(Screenshot grounding data)
Segment Open
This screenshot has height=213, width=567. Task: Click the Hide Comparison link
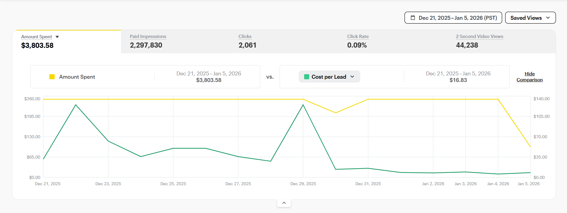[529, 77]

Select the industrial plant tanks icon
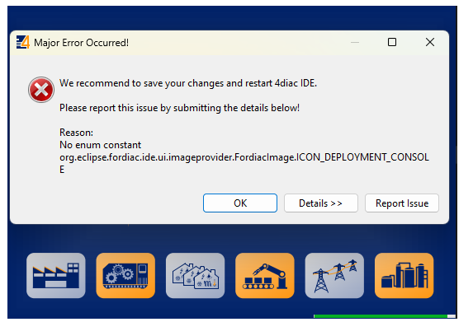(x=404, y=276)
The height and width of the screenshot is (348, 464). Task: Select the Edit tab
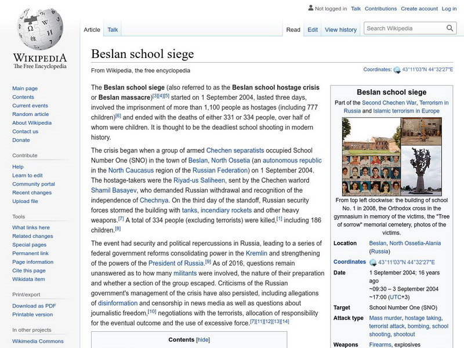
Segment Closed
Task instructions — An unchanged copy of the data, images excluded, is all that should be given.

Solution to this task —
This screenshot has height=213, width=567. Task: Click the Hide Comparison link
[529, 77]

Select the industrial plant tanks icon
(x=404, y=276)
The height and width of the screenshot is (348, 464). Task: Select the Edit tab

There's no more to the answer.